Another ground upon which Safeco denied the Millers’ claim was that the Millers discovered “additional” water damage shortly after closing on the property and did not report the loss until four months later. As discussed in last week’s post titled A Wisconsin Policyholder’s Success in a Bad Faith Lawsuit Against Safeco, Part II, the inspection report prepared in connection with the sale of the property to the Millers did not prove Safeco’s allegation that the Millers were on notice of the damages before, during or shortly after the date upon which they purchased the property. Mytas, the Safeco adjuster who prepared the report upon which coverage was denied, concluded in his report that he thought the damages reported by the Millers had only recently been discovered. Mytas did not specify what “only recently discovered’ meant in terms of when the damages were discovered:

There is nothing in Mytas’ notes that would suggest he thought the loss was discovered before the Millers bought the Property. Thus, the Mytas Report does not provide Safeco with a reasonable basis upon which to deny coverage for the Millers’ loss.

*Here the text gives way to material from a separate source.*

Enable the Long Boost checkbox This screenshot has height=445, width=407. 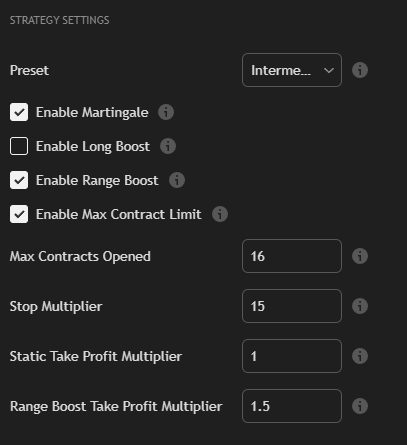click(19, 146)
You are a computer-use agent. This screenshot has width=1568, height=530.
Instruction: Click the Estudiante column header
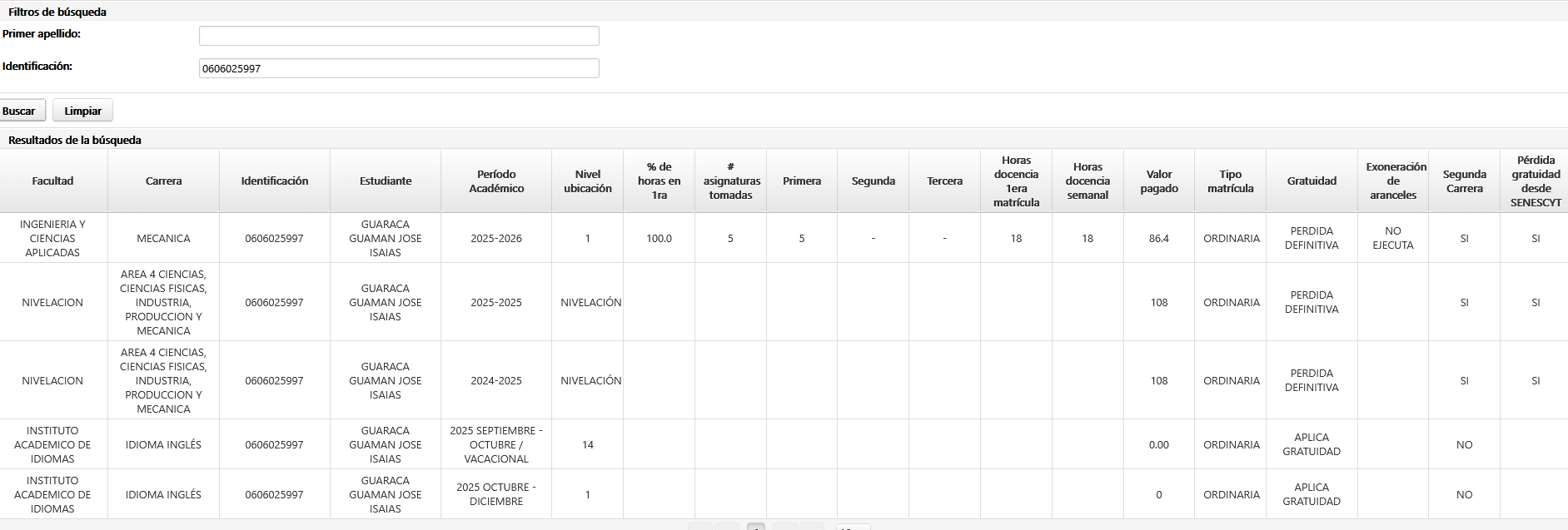point(386,181)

Safeco also argued that the Abshire Report confirmed that the Millers were aware of the damages before purchasing the property. The Abshire Report was prepared in September 2005, the month after the Millers purchased the property. It was prepared at the Millers’ request in order to obtain cost proposals for repair work after they began the renovations to their new home. Safeco claimed that the Abshire Report confirmed the roof as a main factor in the water infiltration that caused the damages. However, the Abshire Report was prepared after the Miller’s purchased the property, after they moved in, and after they began renovations. It was only after they received the Abshire report that they discovered the damages. As such, the Court determined that it was unreasonable for Safeco to deny coverage based on this report.

With regard to the timeliness of the notice given by the Millers, the Court again found Safeco’s argument meritless. The four month delay was attributable to the Millers contacting their attorney and retaining the appropriate inspectors to assess the damage. This was supported by the documents that the Millers provided to Safeco at the time that they filed their claim. The Court explained further that the Millers’ delay in reporting their loss did not serve as a legitimate reason for denying the claim because Safeco did not demonstrate that it was in any way prejudiced by the delay.

Such being the case, this reason simply does not provide a reasonable basis for denying benefits under the policy, and Safeco acted with knowledge or reckless disregard for its lack of a basis to deny coverage because of the Millers’ delay in reporting their claim.

The Court rejected Safeco’s argument that no covered loss occurred to trigger the additional coverage for fungi, wet or dry rot.

Even assuming Safeco was correct in stating that the “Additional Property Coverage for Fungi, Wet or Dry Rot, or Bacteria only applies if a covered loss occurs” (citation omitted) its reason for denying the additional coverage cannot save the day for Safeco because its rationale rested upon a flawed premise, i.e., that no covered loss occurred. Just as its underlying decision with respect to whether the Millers sustained a covered loss was without a reasonable basis, so too was its decision to deny the additional mold coverage.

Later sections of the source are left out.